Search a website for a particular text string

September 04, 2019 - posted by Josh Smith

Sometimes it is necessary to find a word or text string on a website. You could go through all the pages and manually scan each page but with most sites, this approach simply isn’t a good use of your time.

Recently I was asked to find a specific class within the markup. Sometimes the class was added in templates and other times the class was loaded in dynamically. I needed to find the pages that this class, basically a text string, appeared. I had to automate.

I found some scripts online and expensive tools that could do it, but I thought I’d make my own to do what I needed.

I’ve left the script for anyone to use and manipulate how they need. Find the findstring.sh script on my GitHub.

To use it, copy or download the script to your own computer. I like to put these little scripts in my home directory in a directory called scripts. ~/scripts. I have a few of these types of tools there.

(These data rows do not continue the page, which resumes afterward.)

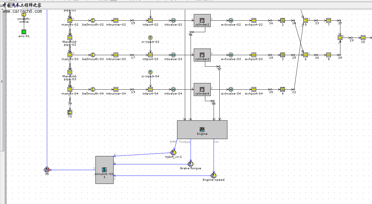372x204 pixels.
Task: Click the left vertical scrollbar handle
Action: [2, 82]
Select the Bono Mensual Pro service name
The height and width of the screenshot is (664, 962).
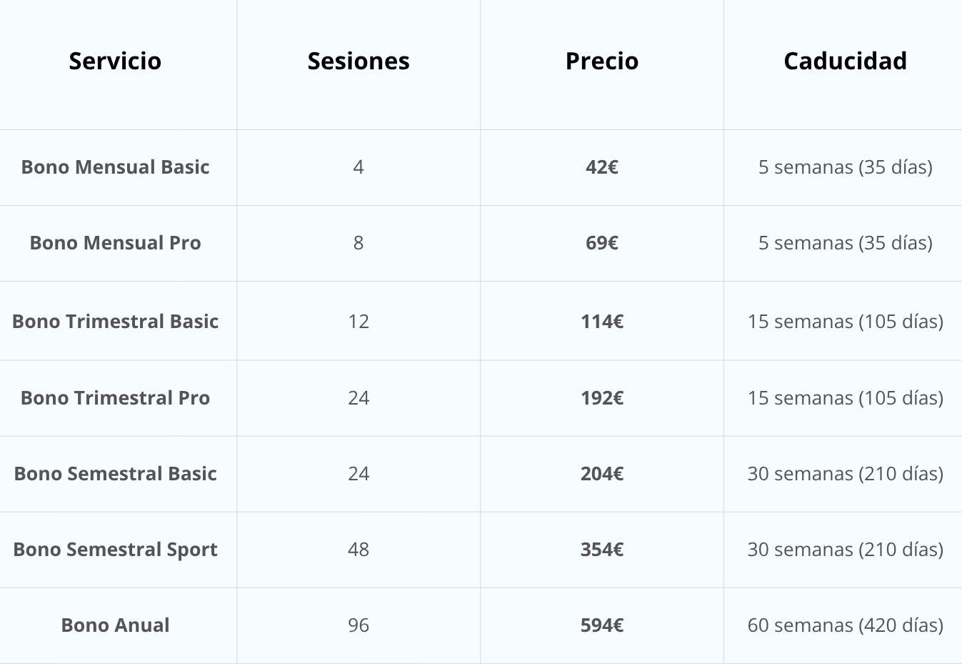(x=115, y=243)
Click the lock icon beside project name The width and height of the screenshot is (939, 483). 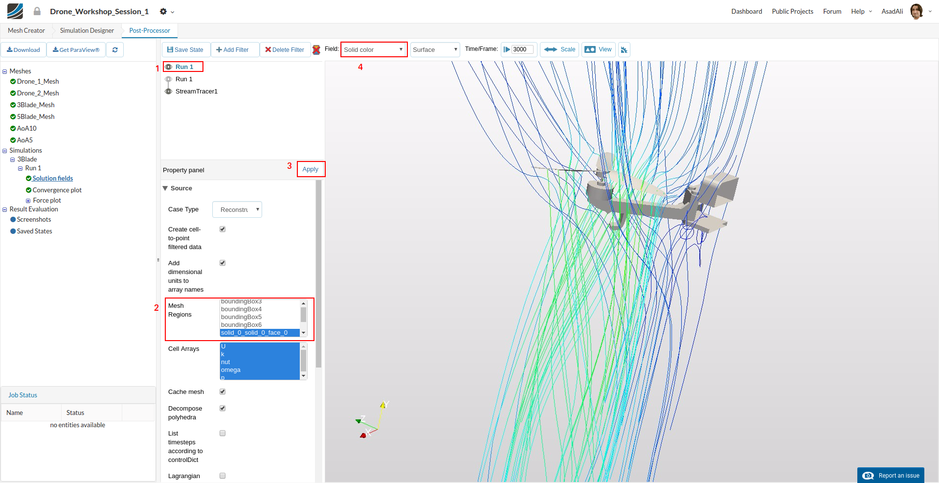click(x=37, y=11)
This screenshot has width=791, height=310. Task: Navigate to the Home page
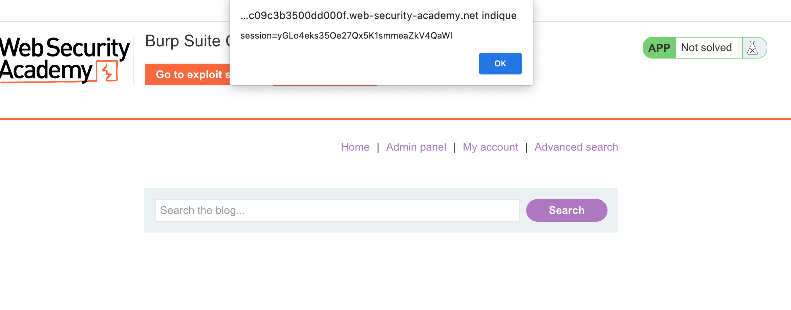point(355,147)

When you want to use the script, open up a Terminal window and type cd. That command will take you to your home directory. Then you can type cd /scripts. Then type bash findstrings.sh. You will be prompted for the website’s URL and the string you for which you want to search. Then just note the output and fix or whatever you need to do to the pages.

findstrings.sh

“`

#!/bin/bash
# -----------  SET COLORS  -----------
COLOR_RED=$'\e[31m'
COLOR_CYAN=$'\e[36m'
COLOR_YELLOW=$'\e[33m'
COLOR_GREEN=$'\e[32m'
COLOR_RESET=$'\e[0m'
COLOR_HIGHLIGHT_FOUND=$'\e[0;30;42m'
#DOMAIN=https://www.efficiencyofmovement.com


echo "Let's search a website for a specfici string of text"
read -rp "Enter the full URL: " DOMAIN
echo "Cool, I have the URL of: $DOMAIN"
read -rp "Now input the string you want to search for: " STRING


spin()
{
  spinner="/|\\-/|\\-"
  while :
  do
    for i in `seq 0 7`
    do
      echo -n "${spinner:$i:1}"
      echo -en "\010"
      sleep 1
    done
  done
}

spin &
SPIN_PID=$!
trap 'kill -9 $SPIN_PID' $(seq 0 15)
## get all the working 200 URLs from a website
wget --spider --force-html -r "$DOMAIN" 2>&1 |
  grep '^--' | awk '{ print $3 }' |
  grep -E -v '\.(css|js|json|map|xml|png|gif|jpg|jpeg|JPG|bmp|txt|pdf|webmanifest)(\?.*)?$' |
  grep -E -v '\?(p|replytocom)=' |
  grep -E -v '\/wp-content\/uploads\/' |
  grep -E -v '\/feed\/' |
  grep -E -v '\/category\/' |
  grep -E -v '\/tag\/' |
  grep -E -v '\/page\/' |
  grep -E -v '\/widgets.php$' |
  grep -E -v '\/wp-json\/' |
  grep -E -v '\/xmlrpc' |
  grep -E '[/]$' |
  sort -u \
    > log.txt

#input="log.txt"
while IFS= read -r line; do

  if wget -q "$line" -O - | grep --color=always -ni -C 1 "$STRING"; then
    echo ${COLOR_RESET}${COLOR_GREEN}"Found (a) match(es) on: ${COLOR_HIGHLIGHT_FOUND}$line"${COLOR_RESET}
  else
    echo ${COLOR_RESET}${COLOR_CYAN}Nothing found on: "$line"${COLOR_RESET}
  fi
done < log.txt
kill -9 $SPIN_PID

“`